(Pointing data for screenshots)
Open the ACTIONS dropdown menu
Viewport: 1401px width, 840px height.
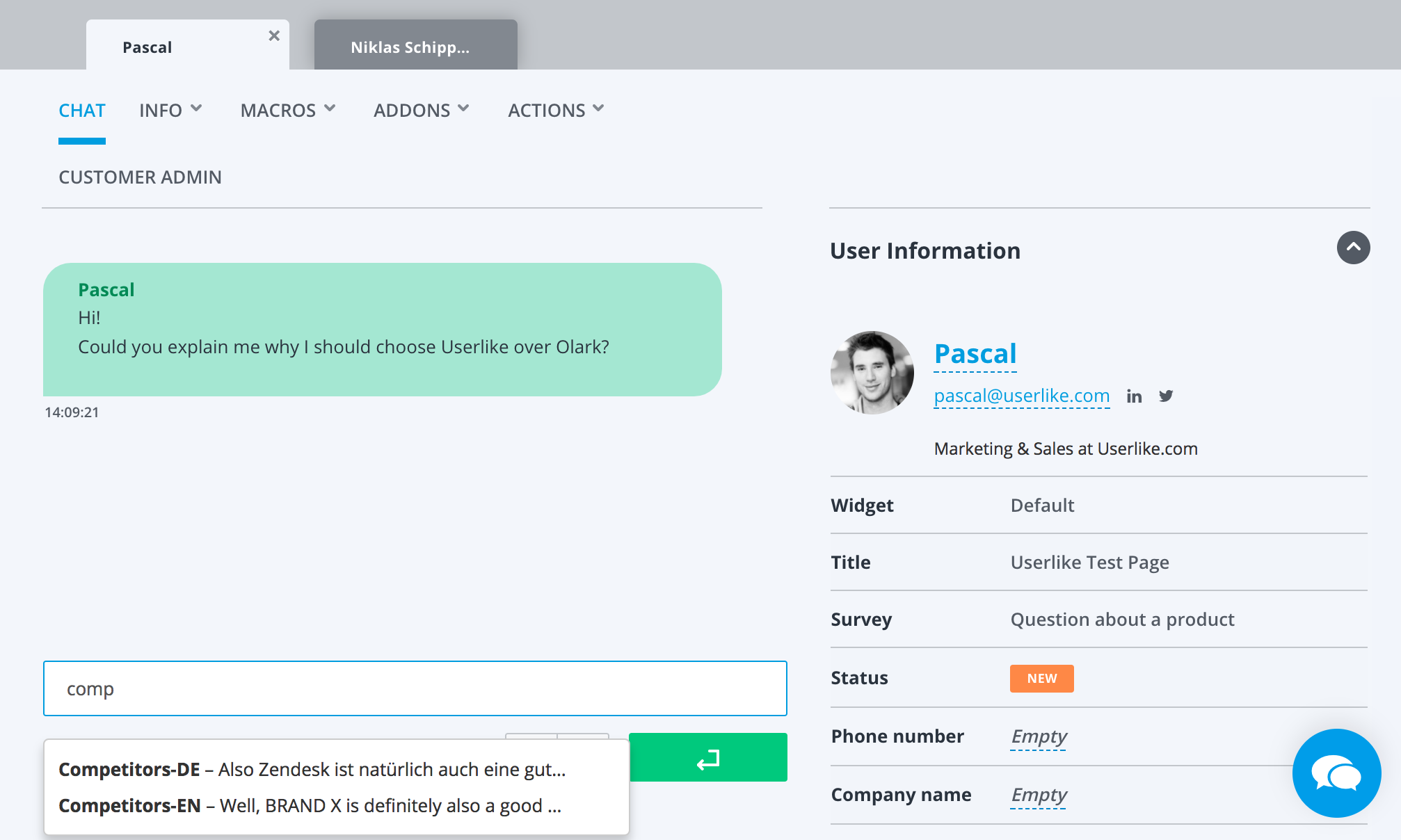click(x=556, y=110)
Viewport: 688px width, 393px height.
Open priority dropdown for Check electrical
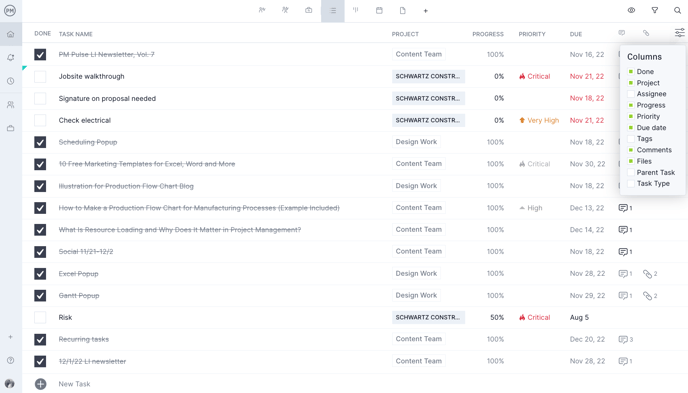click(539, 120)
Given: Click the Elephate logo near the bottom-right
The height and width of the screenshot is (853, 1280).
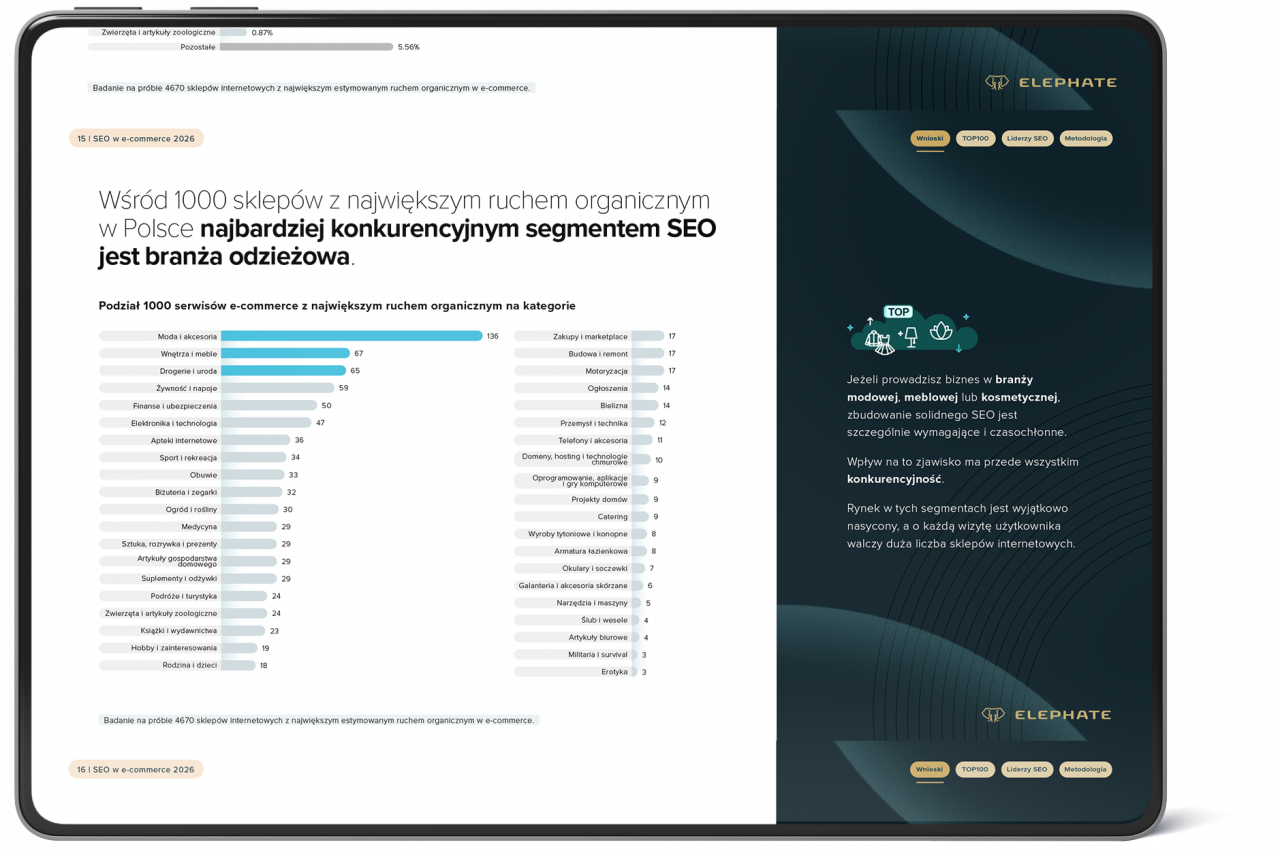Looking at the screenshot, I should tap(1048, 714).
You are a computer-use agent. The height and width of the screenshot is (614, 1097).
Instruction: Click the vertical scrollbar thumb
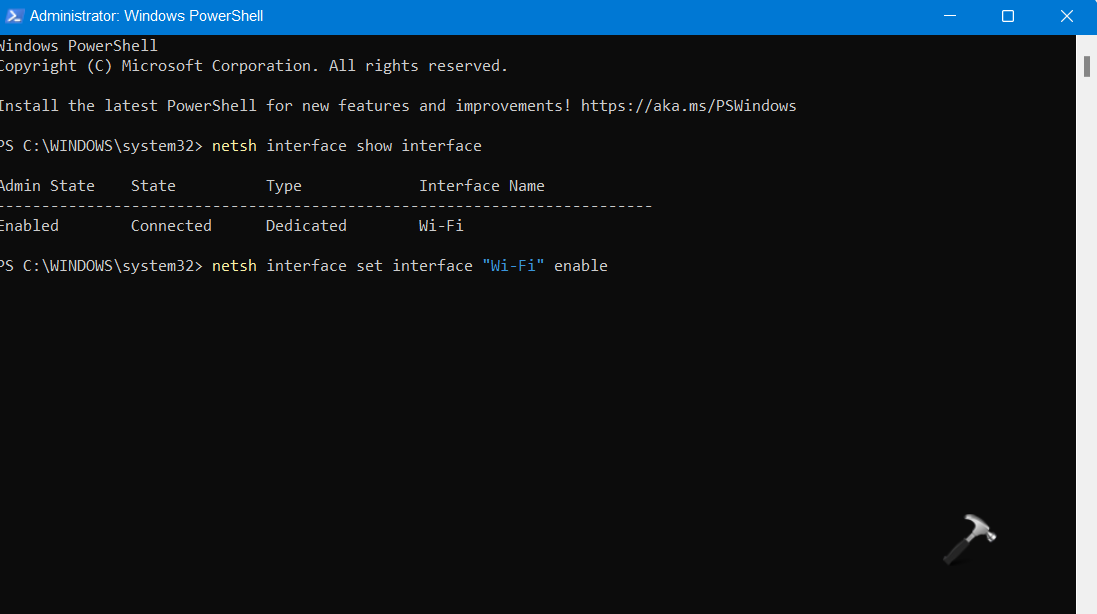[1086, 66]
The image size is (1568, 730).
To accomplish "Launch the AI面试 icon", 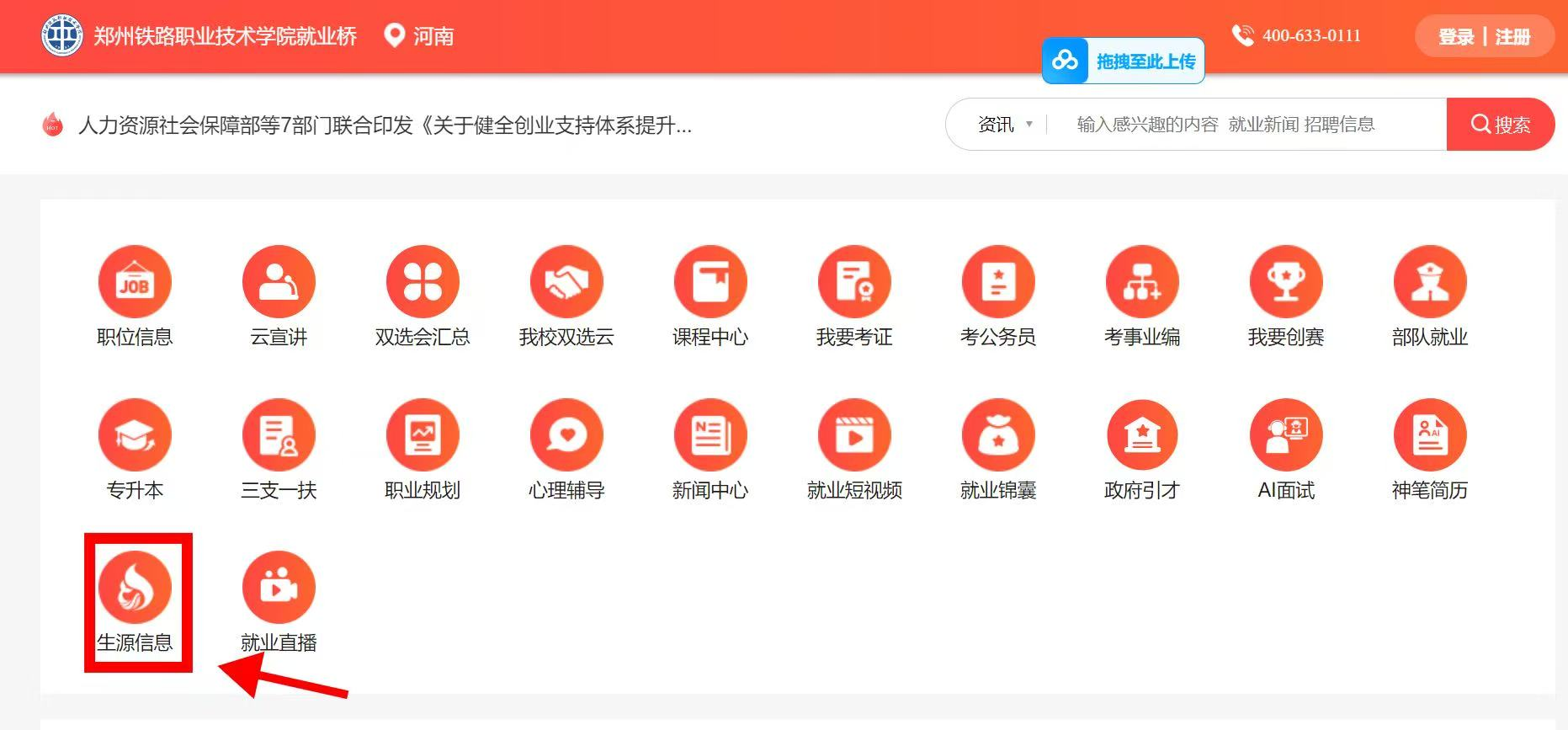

▸ INSTRUCTIONS FOR THE TASK
Format the lines from the start through the one containing "click(539, 120)" as a numbered list, skipping any blank lines. Leave the pictures out.

▸ WRITTEN SOLUTION
1. Open the ACTIONS dropdown menu
2. Viewport: 1401px width, 840px height.
3. click(x=556, y=110)
4. Viewport: 688px width, 393px height.
5. Open priority dropdown for Check electrical
6. click(539, 120)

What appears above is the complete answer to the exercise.